March 6th, 2012
I had a real craving for sushi today and went to visit my favourite Japanese delicatessen, Yoshino. I’ve been buying takeaway from Yoshino for about 10 years – they beat supermarket sushi by a million miles and put some of the conveyor belt restaurants to shame. The main thing I’ve noticed here, is that the rice is fresh and the food is constantly being prepared behind the counter – it doesn’t have a chance to get stale. Supermarkets can’t compete with this, their rice is always a day old and it starts to have an unpleasant crunchiness when it’s not recently made.
The word sushi means sour tasting and historically would have been fish that had been fermented by wrapping it in soured rice (the rice wasn’t eaten, it was just used in he preparation of the fish). This sourness is one part of the Japanese five basic tastes, along with sweet, bitter, salty and umami (savoriness). Seven or eight hundred years ago, vinegar was added to this fermented rice, which helped to preserve the fish – by the eighteenth century rice was being pressed in moulds with the fish. Contemporary sushi (fish with rice) became popular by the nineteenth century and the fermentation process was abandoned. It was intended to be quick, fast, fresh food.
I had a selection of sushi, starting with the tuna, squid and salmon nigiri above (left to right) – raw fish on an oblong mound of sushi rice (flavoured with a little rice vinegar and wasabi, a type of horseradish).
Piri-Piri king prawn and chicken, another futomaki wrapped in seaweed.

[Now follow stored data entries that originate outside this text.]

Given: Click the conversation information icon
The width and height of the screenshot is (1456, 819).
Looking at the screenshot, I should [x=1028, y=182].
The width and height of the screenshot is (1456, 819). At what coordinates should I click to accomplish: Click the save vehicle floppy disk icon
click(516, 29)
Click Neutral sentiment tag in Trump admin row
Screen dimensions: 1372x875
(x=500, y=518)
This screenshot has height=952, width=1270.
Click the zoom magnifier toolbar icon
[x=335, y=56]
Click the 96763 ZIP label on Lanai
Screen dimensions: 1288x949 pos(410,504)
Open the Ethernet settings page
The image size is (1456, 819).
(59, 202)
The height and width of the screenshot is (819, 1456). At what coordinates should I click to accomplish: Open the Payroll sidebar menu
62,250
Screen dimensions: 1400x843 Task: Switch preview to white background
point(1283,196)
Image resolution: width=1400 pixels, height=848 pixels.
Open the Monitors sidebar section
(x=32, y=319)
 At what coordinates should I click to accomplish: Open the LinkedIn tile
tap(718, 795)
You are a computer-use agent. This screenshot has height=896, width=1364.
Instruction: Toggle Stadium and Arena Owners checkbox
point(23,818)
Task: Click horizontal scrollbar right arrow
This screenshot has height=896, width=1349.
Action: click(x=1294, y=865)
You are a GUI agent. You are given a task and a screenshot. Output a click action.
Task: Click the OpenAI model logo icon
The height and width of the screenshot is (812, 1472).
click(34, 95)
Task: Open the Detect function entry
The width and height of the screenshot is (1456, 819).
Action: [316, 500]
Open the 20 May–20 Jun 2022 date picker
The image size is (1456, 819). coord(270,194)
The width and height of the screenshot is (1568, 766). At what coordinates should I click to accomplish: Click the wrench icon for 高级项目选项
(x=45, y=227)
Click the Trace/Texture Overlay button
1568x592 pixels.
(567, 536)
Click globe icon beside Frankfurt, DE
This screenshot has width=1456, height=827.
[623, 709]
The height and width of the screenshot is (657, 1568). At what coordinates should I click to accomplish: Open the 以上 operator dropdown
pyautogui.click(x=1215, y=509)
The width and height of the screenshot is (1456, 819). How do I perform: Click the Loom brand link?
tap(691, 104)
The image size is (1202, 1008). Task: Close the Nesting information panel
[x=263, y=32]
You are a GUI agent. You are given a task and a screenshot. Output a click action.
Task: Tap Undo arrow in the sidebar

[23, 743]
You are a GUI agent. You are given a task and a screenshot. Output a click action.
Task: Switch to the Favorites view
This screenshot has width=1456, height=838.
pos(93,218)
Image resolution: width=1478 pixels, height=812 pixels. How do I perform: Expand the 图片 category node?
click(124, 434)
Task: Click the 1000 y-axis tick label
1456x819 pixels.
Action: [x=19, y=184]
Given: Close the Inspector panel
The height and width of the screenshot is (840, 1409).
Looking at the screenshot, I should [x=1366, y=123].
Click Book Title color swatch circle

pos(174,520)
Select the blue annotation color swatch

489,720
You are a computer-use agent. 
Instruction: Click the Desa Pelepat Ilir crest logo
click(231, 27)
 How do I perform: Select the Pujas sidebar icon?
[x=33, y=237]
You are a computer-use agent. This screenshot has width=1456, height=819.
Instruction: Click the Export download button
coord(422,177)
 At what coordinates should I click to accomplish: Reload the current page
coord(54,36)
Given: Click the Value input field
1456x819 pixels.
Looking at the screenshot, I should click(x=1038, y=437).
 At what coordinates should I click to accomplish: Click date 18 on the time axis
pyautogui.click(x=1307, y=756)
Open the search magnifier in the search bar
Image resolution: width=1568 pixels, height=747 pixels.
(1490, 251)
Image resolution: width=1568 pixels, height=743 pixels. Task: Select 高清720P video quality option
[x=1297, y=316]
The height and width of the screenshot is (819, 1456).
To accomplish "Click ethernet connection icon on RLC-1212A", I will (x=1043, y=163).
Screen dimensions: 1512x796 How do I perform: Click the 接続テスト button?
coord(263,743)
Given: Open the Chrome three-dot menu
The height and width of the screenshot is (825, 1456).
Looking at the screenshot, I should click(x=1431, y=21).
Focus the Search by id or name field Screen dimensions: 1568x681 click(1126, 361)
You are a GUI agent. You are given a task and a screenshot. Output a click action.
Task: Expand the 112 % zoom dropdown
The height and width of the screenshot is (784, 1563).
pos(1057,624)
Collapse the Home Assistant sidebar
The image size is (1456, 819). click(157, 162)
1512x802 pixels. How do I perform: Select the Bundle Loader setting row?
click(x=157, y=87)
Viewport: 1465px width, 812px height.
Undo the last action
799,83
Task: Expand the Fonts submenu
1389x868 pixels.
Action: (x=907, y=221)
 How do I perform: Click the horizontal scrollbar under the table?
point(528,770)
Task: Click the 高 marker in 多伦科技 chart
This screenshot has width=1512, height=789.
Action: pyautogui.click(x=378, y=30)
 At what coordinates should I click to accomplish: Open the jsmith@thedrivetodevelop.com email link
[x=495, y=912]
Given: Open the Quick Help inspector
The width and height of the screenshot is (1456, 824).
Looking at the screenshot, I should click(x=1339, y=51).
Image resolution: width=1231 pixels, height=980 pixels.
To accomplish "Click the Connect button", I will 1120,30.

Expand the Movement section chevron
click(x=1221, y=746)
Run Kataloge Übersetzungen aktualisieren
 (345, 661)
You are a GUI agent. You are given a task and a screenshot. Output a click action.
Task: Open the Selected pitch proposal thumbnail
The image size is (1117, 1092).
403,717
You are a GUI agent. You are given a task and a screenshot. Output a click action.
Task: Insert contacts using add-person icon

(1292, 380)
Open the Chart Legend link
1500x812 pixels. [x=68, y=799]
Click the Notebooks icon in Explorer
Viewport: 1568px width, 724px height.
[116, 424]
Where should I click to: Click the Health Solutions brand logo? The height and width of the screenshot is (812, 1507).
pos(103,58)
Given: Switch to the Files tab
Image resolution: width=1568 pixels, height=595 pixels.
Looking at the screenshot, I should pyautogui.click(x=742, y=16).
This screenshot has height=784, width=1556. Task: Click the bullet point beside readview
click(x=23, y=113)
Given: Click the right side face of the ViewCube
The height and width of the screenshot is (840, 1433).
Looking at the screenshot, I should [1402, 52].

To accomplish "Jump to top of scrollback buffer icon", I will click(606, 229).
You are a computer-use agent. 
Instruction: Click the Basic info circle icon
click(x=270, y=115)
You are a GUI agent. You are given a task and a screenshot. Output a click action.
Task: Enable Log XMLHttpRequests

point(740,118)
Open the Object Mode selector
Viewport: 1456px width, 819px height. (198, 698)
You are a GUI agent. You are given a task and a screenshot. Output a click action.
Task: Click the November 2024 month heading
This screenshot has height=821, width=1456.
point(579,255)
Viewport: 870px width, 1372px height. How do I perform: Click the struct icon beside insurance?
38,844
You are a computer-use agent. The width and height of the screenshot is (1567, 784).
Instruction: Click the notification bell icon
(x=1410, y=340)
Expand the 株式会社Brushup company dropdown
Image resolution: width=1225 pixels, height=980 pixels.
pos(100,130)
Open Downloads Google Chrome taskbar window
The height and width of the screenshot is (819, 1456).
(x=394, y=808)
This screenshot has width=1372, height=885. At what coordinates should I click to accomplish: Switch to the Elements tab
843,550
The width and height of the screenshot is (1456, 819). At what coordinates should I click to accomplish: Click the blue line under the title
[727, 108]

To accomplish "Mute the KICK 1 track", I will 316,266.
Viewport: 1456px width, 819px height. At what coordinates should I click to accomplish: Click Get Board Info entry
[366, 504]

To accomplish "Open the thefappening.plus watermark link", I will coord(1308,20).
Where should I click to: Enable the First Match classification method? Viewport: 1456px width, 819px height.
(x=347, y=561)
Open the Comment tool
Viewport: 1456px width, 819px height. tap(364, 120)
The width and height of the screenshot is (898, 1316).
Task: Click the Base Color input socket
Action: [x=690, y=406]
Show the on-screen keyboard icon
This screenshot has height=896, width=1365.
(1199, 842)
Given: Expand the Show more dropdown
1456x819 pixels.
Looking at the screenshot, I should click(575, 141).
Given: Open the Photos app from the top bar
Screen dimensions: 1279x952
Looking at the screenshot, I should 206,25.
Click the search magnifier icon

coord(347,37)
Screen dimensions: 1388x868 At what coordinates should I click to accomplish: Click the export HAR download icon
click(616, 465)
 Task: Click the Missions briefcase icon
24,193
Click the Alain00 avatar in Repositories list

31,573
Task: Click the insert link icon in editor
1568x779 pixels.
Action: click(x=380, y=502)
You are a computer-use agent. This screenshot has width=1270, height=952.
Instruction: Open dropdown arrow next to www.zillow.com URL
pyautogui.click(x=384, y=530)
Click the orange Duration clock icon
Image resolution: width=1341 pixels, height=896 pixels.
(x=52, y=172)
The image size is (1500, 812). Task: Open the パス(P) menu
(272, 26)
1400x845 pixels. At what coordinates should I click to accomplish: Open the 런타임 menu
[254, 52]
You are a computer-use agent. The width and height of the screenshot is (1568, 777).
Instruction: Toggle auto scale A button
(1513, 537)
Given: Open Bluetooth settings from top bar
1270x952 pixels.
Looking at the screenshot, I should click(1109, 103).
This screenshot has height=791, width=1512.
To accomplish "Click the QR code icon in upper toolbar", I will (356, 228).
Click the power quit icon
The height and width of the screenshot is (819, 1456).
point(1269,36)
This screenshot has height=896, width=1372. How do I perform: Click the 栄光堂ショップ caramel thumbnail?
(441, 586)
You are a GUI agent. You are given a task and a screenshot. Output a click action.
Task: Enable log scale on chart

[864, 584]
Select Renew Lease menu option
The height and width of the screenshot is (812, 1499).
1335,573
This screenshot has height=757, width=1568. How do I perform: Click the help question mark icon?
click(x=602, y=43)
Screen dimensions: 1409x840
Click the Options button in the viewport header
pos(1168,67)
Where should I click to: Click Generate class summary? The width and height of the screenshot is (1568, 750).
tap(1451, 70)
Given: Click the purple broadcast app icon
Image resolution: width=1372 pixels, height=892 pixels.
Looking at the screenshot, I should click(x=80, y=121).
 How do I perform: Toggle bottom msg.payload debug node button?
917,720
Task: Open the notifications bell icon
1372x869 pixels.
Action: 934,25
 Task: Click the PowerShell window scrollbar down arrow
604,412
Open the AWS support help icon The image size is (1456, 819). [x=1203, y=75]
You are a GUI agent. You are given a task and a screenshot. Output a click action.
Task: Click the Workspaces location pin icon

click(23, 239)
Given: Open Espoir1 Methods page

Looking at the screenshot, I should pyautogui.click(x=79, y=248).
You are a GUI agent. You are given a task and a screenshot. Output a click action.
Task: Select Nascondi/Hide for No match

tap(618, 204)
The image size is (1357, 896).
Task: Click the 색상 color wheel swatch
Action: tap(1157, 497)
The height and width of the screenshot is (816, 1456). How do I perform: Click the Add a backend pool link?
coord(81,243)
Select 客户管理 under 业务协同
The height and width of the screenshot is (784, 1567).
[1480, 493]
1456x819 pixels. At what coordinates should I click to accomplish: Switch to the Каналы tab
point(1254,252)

Eel and cucumber, an uramaki or California Roll , with rice on the outside and nori on the inside – apparently this style was created because Americans didn’t like the look of seaweed! This is becoming a popular sushi styke in Japan now.
I just happened to have some Sake (Japanese rice wine, though it’s actually brewed, like beer, rather than fermented) to help wash down the sushi. Mr. Bond would have us drink sake at 98º F, but that’s only correct for the likes of junmai or honjozo. Namazake (unpasteurized sake) should be served at 41 – 50 º F and gingo and daigingo (fragrant sake) should be served at around 50º F.
I was, of course, listening to Ryuichi Sakamoto for the right vibe while eating.